**OPDRACHT**
Neem het paginafragment over het aanmaken van een SQLite-database in zijn geheel en ongewijzigd over.

**PAGINAFRAGMENT**
########

Nu hebben we alle afzonderlijke dataframes. Tijd om een SQLite-database te maken!

In [15]:
import sqlite3

conn = sqlite3.connect('wic-opvarenden.db')
cursor = conn.cursor()

# Drop tables als ze al bestaan
cursor.execute('DROP TABLE IF EXISTS Deeds')
cursor.execute('DROP TABLE IF EXISTS Locations')
cursor.execute('DROP TABLE IF EXISTS Persons')
cursor.execute('DROP TABLE IF EXISTS Transactions')
cursor.execute('DROP TABLE IF EXISTS Voyages')

# Maak benodigde tables aan (inclusief foreign key-relaties)
cursor.execute('''
    CREATE TABLE IF NOT EXISTS Deeds (
        deed_id INTEGER PRIMARY KEY,
        deed_uri TEXT,
        notary_id INTEGER,
        deed_date TEXT,
        FOREIGN KEY (notary_id) REFERENCES Persons(person_id)
    )
''')

cursor.execute('''
    CREATE TABLE IF NOT EXISTS Locations (
        location_id INTEGER PRIMARY KEY,
        label TEXT,
        country TEXT,
        geonames_uri TEXT,
        latitude REAL,
        longitude REAL
    )
''')

########

**GEGEVENSREGELS**
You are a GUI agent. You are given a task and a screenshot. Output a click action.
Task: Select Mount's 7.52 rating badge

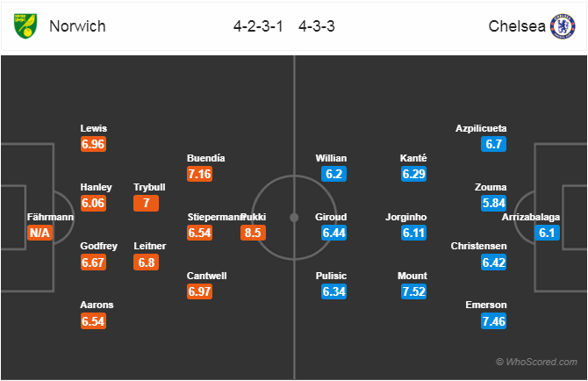point(413,291)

########

**ANTWOORD**
Nu hebben we alle afzonderlijke dataframes. Tijd om een SQLite-database te maken!

In [15]:
import sqlite3

conn = sqlite3.connect('wic-opvarenden.db')
cursor = conn.cursor()

# Drop tables als ze al bestaan
cursor.execute('DROP TABLE IF EXISTS Deeds')
cursor.execute('DROP TABLE IF EXISTS Locations')
cursor.execute('DROP TABLE IF EXISTS Persons')
cursor.execute('DROP TABLE IF EXISTS Transactions')
cursor.execute('DROP TABLE IF EXISTS Voyages')

# Maak benodigde tables aan (inclusief foreign key-relaties)
cursor.execute('''
    CREATE TABLE IF NOT EXISTS Deeds (
        deed_id INTEGER PRIMARY KEY,
        deed_uri TEXT,
        notary_id INTEGER,
        deed_date TEXT,
        FOREIGN KEY (notary_id) REFERENCES Persons(person_id)
    )
''')

cursor.execute('''
    CREATE TABLE IF NOT EXISTS Locations (
        location_id INTEGER PRIMARY KEY,
        label TEXT,
        country TEXT,
        geonames_uri TEXT,
        latitude REAL,
        longitude REAL
    )
''')